August 07, 2016

A Dry White Season by Andre Brink | Book Review

We're told right from the beginning about the troubling deaths of two black South Africans: Gordon Ngubene and his son Jordan. Gordon used to be a janitor at the school where Ben Du Toit, the protagonist, teaches history and geography. Gordon and Ben got to know each other better after Ben helped Gordon out of a tight spot. Ben also took on the responsibility of paying for Jordan's tuition because Jordan seemed like such a promising young kid. All that young promise vaporized when Jordan reached his mid-teens and morphed into a restless fool, boiling with teen angst and unwilling to continue schooling. It's not long before he disappears unexpectedly. There's something really shady about his disappearance and the subsequent police "investigation" that bothers Gordon. Gordon quits his job at the school and goes underground to investigate the circumstances surrounding his son's death but he also disappears and returns as a dead body. Ben Du Toit takes it upon himself to investigate the deaths of these two black men in apartheid South Africa. His hunt for truth and justice come at great personal cost and threatens everything he has - his family, his job, his privacy, his personal safety, and his mental health - but he ploughs on, impervious to the pleas of family and friends. Can Ben Du Toit expose South Africa's police and the country's corrupt legal system?

I dislike forewords, prologues, and introductions in novels. The more pages a writer devotes to his or her prologue, the less chance I'll read the entire thing. I always just want to begin at chapter one. Thankfully, I didn't read this particular foreword until I was done with the novel and its epilogue (I don't mind epilogues) because it would have ruined the entire novel for me. If you do decide to read the thirty-five pages of this novel's foreword there will be little surprise ahead for you and you're going to want to find a reason to keep flipping pages because A Dry White Season isn't that engrossing.

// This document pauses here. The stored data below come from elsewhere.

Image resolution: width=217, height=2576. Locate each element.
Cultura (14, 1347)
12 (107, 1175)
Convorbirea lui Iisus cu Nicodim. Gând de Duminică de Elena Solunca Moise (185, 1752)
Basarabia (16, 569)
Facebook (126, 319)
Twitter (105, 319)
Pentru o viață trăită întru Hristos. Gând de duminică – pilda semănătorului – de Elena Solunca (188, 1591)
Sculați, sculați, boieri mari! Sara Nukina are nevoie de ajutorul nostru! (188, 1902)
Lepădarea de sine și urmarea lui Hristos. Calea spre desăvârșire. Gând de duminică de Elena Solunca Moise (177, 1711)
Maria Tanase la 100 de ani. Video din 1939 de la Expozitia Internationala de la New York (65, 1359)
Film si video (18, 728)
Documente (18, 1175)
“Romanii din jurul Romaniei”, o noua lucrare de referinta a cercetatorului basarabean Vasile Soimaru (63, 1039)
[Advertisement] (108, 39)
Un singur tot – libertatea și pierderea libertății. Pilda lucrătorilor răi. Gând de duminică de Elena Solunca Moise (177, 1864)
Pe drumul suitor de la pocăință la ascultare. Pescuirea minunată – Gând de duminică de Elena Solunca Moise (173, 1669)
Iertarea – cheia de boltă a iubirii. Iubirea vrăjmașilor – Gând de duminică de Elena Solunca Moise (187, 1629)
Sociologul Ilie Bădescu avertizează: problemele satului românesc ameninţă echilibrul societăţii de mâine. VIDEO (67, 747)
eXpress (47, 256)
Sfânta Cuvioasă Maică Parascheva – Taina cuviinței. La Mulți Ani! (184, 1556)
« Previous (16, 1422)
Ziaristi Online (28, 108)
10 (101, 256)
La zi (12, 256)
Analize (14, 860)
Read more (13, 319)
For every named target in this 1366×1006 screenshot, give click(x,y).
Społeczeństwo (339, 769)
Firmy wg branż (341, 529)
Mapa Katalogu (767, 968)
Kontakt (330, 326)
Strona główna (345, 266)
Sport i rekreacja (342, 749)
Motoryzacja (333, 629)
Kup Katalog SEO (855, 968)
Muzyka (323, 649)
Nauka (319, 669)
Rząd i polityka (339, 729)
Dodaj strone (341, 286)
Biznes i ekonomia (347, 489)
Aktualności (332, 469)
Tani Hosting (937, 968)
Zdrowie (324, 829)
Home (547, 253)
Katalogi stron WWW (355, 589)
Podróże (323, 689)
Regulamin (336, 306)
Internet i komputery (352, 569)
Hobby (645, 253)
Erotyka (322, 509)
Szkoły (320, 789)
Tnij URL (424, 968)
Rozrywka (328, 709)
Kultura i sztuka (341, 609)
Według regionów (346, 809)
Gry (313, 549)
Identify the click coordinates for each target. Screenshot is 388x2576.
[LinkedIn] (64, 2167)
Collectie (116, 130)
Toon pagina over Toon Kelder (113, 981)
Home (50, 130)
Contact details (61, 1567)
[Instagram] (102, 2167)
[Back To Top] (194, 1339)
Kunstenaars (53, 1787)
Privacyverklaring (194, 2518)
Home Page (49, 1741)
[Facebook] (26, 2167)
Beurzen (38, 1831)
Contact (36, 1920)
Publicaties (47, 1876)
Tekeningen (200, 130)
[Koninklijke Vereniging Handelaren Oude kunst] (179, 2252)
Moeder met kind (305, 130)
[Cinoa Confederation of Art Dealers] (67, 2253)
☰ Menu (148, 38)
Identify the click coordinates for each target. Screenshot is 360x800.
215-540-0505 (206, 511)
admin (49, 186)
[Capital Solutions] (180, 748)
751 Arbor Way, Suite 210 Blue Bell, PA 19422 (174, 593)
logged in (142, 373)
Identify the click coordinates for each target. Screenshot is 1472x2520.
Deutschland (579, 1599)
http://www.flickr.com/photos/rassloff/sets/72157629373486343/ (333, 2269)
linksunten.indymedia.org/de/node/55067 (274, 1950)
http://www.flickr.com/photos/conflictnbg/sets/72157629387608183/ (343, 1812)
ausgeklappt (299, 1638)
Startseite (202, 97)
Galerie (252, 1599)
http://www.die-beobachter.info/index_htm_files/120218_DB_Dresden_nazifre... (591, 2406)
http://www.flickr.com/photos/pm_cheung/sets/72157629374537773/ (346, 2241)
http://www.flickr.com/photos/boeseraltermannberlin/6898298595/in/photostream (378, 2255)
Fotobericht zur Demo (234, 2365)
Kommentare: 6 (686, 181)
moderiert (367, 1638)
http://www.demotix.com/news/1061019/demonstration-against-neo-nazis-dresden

Ben Du Toit is a white man in a racially segregated South Africa who's deeply disturbed by the unjust treatment of blacks and the disgusting cover-ups of their murders by the government. With all of the issues at stake in this novel I expected to be on Ben's side but I'm not moved by him. His naivety is astounding, unnerving and irritating at times. The mere fact that a middle-aged man in that environment still had complete trust in the justice system caused me to lose faith in him and his ability to bring the killers to justice. Is Andre Brink using Ben Du Toit to depict the naivety that results from being in a privileged racial class or is Ben Du Toit just ignorant? Even his confrontation of authority was childish and reckless which is serious because of the potential consequences that could result from being so "fearless". Ben Du Toit is not a martyr for South African blacks but I applaud his earnest efforts and his pushing forth despite all odds. A Dry White Season feels like it's supposed to be a highly compelling portrait of the injustices in apartheid South Africa or something of that sort. I had some difficulty getting through it but in retrospect the novel seems more engaging than it really was. I wish it had been a much better read.